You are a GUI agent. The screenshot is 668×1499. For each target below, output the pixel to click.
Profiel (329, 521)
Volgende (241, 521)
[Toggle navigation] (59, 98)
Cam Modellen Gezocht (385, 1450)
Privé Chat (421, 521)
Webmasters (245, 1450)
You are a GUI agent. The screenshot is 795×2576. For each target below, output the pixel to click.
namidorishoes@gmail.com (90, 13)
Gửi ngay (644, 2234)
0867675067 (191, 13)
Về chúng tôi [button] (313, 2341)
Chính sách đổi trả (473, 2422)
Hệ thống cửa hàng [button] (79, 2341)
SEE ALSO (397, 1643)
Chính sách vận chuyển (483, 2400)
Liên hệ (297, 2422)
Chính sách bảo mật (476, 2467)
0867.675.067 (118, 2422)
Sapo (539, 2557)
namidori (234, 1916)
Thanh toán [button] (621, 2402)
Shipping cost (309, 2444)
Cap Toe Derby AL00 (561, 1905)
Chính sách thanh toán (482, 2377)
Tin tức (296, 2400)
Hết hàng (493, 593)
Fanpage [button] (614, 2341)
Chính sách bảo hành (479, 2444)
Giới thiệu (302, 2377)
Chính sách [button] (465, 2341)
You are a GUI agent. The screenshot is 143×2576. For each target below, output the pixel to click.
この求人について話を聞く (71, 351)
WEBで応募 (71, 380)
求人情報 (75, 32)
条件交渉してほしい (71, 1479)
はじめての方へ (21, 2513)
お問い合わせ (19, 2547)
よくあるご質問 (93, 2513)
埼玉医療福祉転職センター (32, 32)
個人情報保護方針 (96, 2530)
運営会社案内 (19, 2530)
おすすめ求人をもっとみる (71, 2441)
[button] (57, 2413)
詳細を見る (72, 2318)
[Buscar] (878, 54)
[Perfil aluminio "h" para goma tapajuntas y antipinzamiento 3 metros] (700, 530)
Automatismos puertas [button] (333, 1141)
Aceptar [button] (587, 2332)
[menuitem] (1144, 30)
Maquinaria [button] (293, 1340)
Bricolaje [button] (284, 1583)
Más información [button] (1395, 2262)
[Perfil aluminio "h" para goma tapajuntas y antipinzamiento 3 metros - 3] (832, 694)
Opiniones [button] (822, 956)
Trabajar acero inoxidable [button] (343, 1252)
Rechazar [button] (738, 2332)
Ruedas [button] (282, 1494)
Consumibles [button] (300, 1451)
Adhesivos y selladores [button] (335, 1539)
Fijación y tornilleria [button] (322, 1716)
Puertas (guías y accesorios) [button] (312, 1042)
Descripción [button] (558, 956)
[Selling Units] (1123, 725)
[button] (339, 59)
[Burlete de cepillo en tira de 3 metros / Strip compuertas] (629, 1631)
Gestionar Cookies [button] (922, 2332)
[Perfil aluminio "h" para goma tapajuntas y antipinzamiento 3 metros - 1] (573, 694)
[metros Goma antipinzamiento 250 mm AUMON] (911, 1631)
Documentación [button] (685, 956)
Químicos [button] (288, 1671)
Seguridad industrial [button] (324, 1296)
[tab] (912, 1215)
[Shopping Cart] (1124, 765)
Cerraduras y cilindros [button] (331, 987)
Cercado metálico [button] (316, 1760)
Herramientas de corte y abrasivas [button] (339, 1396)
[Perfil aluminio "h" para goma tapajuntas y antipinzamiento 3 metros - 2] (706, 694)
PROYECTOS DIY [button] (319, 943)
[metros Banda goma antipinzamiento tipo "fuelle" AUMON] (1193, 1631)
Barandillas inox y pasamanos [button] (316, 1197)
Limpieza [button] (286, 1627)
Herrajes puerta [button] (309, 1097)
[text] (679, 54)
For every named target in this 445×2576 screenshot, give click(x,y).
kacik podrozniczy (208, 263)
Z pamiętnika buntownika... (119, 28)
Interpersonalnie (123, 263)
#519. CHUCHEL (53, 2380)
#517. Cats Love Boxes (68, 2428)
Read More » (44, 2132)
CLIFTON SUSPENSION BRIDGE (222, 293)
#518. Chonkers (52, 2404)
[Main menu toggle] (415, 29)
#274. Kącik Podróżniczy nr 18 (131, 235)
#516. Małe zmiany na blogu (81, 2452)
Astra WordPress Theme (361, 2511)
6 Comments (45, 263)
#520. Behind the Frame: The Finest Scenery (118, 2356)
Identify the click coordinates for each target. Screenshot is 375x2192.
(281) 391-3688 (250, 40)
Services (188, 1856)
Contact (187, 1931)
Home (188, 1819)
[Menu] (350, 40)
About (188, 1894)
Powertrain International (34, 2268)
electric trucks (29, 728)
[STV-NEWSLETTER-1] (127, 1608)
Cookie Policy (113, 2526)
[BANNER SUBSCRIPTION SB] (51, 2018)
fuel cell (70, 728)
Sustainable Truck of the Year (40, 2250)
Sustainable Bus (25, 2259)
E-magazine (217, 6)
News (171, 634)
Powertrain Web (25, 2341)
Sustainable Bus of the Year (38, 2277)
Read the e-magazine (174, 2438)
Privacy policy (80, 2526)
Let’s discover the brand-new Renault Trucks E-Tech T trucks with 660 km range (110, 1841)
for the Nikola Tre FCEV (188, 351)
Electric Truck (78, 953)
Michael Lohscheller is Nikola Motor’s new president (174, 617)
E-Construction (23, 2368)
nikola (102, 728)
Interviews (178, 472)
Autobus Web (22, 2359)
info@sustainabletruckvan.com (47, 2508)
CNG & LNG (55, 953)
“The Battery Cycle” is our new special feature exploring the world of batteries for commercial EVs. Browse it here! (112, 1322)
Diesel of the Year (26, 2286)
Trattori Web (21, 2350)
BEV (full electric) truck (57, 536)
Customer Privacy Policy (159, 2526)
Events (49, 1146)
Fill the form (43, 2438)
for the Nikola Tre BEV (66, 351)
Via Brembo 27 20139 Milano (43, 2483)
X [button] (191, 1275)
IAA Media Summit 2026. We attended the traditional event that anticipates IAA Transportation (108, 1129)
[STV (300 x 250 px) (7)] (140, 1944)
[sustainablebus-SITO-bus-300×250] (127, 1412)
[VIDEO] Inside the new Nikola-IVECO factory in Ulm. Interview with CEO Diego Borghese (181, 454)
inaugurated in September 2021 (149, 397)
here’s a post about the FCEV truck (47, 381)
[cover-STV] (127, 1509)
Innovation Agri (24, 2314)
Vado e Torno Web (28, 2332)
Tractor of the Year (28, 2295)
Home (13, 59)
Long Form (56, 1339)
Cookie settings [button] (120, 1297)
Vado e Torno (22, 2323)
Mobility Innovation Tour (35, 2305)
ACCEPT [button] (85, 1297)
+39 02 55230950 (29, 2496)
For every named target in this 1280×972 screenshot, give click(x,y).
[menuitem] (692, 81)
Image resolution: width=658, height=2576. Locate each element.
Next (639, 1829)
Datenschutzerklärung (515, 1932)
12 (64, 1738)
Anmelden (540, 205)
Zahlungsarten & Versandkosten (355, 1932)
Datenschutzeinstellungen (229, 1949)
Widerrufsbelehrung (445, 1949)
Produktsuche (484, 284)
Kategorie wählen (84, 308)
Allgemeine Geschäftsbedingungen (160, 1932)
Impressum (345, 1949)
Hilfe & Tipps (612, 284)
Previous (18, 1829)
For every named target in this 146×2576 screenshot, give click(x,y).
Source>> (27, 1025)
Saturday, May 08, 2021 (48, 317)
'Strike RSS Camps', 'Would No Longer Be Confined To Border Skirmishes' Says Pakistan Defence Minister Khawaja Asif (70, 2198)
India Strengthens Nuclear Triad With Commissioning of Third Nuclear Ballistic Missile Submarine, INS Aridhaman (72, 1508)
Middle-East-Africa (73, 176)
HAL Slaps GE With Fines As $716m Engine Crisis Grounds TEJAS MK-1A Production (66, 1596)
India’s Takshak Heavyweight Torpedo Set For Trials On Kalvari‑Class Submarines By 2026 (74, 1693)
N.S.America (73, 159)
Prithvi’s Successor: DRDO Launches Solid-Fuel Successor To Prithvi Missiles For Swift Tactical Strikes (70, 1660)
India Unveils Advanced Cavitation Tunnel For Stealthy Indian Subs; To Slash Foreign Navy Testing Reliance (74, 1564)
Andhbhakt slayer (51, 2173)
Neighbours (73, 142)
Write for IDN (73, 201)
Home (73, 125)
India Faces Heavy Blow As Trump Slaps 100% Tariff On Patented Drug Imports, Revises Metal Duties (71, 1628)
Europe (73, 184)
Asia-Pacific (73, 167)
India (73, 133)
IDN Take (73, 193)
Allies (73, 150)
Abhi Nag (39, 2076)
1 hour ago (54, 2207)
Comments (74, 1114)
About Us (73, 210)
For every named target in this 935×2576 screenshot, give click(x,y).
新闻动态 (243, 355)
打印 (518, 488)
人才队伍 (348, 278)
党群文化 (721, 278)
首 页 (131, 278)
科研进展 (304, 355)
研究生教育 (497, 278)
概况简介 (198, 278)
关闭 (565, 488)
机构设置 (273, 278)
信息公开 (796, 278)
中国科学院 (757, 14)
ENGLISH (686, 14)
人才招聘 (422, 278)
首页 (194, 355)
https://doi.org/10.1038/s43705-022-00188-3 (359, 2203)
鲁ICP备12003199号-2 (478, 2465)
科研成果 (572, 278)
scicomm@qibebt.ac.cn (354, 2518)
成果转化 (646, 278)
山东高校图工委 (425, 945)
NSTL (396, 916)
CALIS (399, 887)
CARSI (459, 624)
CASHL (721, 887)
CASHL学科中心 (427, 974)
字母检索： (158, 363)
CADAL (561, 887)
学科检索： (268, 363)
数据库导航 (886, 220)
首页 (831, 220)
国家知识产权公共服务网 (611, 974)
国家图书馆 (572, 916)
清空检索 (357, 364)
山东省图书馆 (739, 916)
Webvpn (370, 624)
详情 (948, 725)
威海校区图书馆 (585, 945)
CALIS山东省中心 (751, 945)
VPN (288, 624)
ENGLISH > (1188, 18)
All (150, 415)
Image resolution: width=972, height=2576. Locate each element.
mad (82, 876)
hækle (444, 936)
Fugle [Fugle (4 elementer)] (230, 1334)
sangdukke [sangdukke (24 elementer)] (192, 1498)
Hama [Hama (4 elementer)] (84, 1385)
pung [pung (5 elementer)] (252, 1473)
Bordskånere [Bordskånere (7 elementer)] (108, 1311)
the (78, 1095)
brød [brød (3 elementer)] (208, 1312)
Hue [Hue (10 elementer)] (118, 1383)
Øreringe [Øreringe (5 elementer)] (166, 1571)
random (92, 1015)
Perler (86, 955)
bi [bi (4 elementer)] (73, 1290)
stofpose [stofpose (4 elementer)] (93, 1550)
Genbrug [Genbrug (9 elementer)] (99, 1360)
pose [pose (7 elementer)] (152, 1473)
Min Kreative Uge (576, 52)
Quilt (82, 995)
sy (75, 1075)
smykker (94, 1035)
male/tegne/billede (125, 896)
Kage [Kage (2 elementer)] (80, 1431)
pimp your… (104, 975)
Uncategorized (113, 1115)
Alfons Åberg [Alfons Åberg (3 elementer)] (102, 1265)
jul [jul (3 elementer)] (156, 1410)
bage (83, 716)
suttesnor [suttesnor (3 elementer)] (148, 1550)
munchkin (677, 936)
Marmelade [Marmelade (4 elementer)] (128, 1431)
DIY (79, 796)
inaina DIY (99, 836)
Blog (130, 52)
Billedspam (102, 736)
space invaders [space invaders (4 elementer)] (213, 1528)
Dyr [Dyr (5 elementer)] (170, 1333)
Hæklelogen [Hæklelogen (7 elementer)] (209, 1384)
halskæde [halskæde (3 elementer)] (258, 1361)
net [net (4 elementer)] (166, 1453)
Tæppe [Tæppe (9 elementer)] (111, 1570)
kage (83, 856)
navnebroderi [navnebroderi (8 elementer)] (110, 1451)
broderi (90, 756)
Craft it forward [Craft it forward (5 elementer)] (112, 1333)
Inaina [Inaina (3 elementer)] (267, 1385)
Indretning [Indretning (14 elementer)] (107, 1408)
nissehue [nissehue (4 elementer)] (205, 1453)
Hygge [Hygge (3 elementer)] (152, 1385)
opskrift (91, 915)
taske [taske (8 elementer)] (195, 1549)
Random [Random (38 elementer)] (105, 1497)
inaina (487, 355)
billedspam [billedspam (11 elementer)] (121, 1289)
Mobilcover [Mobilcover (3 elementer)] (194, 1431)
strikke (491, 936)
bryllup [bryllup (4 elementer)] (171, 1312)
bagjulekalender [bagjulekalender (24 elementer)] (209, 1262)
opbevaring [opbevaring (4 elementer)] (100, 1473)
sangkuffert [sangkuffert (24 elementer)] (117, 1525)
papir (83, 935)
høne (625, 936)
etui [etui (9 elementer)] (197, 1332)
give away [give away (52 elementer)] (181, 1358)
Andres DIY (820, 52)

------------------------------

§ Given instruction: Rewrite the lines of the records above as a numbered list, starting at the line that contains "Let’s discover the" and ending at the line that contains "CNG & LNG (55, 953)". Leave out any blank lines.

§ Answer to this task:
1. Let’s discover the brand-new Renault Trucks E-Tech T trucks with 660 km range (110, 1841)
2. for the Nikola Tre FCEV (188, 351)
3. Electric Truck (78, 953)
4. Michael Lohscheller is Nikola Motor’s new president (174, 617)
5. E-Construction (23, 2368)
6. nikola (102, 728)
7. Interviews (178, 472)
8. Autobus Web (22, 2359)
9. info@sustainabletruckvan.com (47, 2508)
10. CNG & LNG (55, 953)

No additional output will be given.